Text block:
-- BEGIN --
With more than 9000 branches, and more than 4,000 branches of its associated banks, SBI catered to the needs of agriculturists and landless laborers through 6,600 semi-urban and rural branches. SBI had setup 974 branches exclusively for development of agriculture through credit deployment. The Prime Minister of India, Manmohan Singh remarked that SBI needed to play a major role and guide all the other banks in increasing the market for rural credit. At the bicentennial celebrations of SBI in June 2005, he said "You (SBI) have to leverage your strengths, develop new capabilities, and show initiative to venture into uncharted territories so that you continue to be in the vanguard of India's growth in this century8..."
-- END --
Short exercise 1:
Please retype the listing below from the line with "Image resolution: width=1364" to the line with "hand is located at coordinates (60, 49).", keeping both of those lines.
Short exercise 2:
Continue the passage on SBI's rural banking from where it stops.

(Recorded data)
-- BEGIN --
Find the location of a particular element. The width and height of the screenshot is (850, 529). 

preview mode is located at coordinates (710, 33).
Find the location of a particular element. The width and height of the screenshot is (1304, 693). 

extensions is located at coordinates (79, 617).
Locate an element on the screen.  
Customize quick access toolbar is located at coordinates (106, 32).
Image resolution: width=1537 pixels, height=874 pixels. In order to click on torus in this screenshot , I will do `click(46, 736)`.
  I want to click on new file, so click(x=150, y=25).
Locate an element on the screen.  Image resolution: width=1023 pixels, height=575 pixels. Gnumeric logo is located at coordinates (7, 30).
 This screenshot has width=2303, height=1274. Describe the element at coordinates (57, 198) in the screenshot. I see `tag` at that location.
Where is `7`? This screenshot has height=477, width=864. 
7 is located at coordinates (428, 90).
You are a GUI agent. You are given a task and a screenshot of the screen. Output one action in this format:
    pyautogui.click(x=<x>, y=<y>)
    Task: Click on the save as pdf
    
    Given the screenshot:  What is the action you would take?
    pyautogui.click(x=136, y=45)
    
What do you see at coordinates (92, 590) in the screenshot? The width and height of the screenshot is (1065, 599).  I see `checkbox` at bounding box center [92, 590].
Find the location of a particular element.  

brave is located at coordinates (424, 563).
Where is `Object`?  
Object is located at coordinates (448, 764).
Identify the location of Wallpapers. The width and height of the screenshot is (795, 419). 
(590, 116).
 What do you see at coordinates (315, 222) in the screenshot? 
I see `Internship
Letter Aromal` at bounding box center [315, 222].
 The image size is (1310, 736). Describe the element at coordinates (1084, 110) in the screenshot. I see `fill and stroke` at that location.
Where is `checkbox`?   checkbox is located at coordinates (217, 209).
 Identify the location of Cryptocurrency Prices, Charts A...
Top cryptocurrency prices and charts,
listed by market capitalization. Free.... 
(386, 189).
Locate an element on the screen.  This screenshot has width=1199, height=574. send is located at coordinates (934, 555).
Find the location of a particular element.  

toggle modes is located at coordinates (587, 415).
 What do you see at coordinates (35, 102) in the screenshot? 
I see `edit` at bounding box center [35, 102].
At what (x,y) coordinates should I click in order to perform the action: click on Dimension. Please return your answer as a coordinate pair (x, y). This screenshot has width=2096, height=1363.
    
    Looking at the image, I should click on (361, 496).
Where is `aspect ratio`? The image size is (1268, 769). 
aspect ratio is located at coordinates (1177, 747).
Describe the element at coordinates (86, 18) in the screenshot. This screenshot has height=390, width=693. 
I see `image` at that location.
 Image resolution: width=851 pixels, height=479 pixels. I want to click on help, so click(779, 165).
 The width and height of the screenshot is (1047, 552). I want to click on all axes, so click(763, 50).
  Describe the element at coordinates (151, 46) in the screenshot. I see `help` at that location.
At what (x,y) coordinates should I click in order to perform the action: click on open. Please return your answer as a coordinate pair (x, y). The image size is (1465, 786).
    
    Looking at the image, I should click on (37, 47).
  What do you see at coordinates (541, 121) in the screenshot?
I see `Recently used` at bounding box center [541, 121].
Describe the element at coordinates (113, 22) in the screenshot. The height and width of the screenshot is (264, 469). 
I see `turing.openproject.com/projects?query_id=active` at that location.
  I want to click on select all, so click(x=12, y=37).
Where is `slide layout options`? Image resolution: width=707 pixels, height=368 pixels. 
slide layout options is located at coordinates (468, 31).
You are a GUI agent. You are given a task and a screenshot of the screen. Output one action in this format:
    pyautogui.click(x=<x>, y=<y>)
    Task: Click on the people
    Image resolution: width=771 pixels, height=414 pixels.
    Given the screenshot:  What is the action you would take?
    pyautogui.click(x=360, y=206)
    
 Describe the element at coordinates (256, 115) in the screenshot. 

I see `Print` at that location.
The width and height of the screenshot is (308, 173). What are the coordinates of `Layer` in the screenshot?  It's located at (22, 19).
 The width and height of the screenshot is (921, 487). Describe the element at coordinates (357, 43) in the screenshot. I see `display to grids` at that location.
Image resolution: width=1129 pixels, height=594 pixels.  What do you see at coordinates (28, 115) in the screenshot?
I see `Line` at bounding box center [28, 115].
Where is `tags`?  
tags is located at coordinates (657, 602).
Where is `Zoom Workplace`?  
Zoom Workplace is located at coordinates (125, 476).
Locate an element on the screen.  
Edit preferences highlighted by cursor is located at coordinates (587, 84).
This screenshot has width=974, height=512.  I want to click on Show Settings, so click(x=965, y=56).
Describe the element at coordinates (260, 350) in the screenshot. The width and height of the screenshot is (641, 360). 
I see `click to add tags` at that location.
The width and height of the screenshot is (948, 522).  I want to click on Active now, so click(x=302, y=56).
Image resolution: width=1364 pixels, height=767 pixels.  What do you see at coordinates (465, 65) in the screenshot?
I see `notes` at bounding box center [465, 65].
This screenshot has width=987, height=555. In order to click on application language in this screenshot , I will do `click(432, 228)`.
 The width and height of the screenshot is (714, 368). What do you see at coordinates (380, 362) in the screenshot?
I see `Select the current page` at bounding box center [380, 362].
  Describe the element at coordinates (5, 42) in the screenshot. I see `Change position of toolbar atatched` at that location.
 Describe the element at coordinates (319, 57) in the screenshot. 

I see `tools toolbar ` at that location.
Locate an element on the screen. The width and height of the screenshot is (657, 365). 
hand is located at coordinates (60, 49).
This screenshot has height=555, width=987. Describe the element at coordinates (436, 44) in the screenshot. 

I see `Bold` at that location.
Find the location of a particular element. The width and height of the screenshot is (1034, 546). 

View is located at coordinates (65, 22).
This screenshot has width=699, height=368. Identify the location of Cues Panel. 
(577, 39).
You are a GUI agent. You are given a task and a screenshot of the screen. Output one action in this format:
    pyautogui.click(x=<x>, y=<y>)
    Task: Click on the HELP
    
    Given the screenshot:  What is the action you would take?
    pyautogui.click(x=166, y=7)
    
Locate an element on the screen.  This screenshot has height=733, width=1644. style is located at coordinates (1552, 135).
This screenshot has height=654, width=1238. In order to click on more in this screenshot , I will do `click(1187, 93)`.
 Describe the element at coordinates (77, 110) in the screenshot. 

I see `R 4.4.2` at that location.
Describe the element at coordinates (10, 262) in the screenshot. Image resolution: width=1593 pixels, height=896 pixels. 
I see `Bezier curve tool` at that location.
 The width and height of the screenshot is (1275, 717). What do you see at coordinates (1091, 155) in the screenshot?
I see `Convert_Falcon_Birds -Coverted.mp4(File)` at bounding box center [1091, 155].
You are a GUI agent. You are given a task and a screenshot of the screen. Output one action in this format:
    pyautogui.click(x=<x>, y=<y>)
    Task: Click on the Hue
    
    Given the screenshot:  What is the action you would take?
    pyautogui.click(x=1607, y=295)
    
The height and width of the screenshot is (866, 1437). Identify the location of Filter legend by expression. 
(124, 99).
-- END --
Right answer 1:
Image resolution: width=1364 pixels, height=767 pixels.  What do you see at coordinates (465, 65) in the screenshot?
I see `notes` at bounding box center [465, 65].
This screenshot has width=987, height=555. In order to click on application language in this screenshot , I will do `click(432, 228)`.
 The width and height of the screenshot is (714, 368). What do you see at coordinates (380, 362) in the screenshot?
I see `Select the current page` at bounding box center [380, 362].
  Describe the element at coordinates (5, 42) in the screenshot. I see `Change position of toolbar atatched` at that location.
 Describe the element at coordinates (319, 57) in the screenshot. 

I see `tools toolbar ` at that location.
Locate an element on the screen. The width and height of the screenshot is (657, 365). 
hand is located at coordinates (60, 49).

Right answer 2:
Background Note
The origin of SBI dates back to the early 19th century, when the Bank of Calcutta was established in Calcutta (present day Kolkata in the state of West Bengal) in June 1806 under the aegis of the British-run, Government of Bengal. Three years after its inception, the bank was renamed Bank of Bengal on receiving its charter. It was a unique banking institution as it was the first joint-stock bank in British India. Next came the Bank of Bombay in April 1840 followed by the Bank of Madras in July 1843. By 1876, the three presidency banks, together with their branches, agencies and sub-agencies, covered major inland trade centers in India. Bank of Bengal had 18 branches while the other two had 15 branches each.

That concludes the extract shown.